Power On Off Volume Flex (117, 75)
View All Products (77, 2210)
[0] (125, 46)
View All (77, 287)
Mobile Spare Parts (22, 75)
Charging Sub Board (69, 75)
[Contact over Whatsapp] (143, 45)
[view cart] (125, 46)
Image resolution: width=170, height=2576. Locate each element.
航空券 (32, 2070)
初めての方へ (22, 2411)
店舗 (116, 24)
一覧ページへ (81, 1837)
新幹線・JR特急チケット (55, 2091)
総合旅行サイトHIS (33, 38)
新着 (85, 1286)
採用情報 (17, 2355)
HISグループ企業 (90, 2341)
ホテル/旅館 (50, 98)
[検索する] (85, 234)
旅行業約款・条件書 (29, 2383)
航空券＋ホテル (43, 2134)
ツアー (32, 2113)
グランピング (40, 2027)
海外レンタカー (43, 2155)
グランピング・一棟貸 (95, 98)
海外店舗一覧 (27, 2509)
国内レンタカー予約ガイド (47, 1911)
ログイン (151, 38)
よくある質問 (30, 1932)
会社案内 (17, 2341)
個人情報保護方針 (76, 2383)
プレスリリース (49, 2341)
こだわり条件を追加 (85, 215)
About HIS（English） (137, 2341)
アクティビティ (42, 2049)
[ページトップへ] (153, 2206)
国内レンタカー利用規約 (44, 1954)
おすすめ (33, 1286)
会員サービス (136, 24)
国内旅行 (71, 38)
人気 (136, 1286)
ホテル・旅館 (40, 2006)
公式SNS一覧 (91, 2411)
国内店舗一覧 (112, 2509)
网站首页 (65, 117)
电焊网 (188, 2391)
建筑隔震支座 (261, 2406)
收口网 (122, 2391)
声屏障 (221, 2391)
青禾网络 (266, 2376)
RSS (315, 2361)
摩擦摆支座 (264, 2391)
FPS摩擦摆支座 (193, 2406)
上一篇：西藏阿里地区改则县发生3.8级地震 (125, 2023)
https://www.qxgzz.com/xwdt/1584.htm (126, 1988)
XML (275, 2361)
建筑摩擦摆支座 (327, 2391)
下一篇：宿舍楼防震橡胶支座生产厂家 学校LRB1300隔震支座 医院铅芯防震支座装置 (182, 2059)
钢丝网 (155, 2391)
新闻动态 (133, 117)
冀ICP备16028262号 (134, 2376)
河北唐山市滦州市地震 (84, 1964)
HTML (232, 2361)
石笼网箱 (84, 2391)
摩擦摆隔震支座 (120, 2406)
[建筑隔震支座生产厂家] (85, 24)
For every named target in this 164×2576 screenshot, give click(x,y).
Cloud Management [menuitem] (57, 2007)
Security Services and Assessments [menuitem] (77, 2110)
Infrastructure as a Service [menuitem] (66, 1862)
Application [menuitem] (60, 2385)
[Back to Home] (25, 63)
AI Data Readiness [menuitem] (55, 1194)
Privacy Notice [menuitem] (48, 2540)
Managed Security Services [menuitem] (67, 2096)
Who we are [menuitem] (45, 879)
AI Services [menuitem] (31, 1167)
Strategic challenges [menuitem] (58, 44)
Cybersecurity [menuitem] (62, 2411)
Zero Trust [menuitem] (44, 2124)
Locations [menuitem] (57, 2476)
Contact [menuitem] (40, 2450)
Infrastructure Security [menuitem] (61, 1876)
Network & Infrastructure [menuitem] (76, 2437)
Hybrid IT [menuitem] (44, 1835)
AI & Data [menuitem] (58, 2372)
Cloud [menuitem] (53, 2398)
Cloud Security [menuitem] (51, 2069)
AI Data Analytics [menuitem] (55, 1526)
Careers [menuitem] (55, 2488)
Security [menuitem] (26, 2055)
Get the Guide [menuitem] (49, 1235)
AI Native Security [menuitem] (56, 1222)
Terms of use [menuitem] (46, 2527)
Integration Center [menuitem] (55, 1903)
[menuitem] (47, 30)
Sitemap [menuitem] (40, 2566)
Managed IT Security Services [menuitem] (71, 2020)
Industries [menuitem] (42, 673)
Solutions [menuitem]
....
WORK INSTRUCTION
Take the lines above from the first through the one containing "店舗 (116, 24)" and reproduce them exactly; include nothing else.

TASK SOLUTION
Power On Off Volume Flex (117, 75)
View All Products (77, 2210)
[0] (125, 46)
View All (77, 287)
Mobile Spare Parts (22, 75)
Charging Sub Board (69, 75)
[Contact over Whatsapp] (143, 45)
[view cart] (125, 46)
Image resolution: width=170, height=2576. Locate each element.
航空券 (32, 2070)
初めての方へ (22, 2411)
店舗 (116, 24)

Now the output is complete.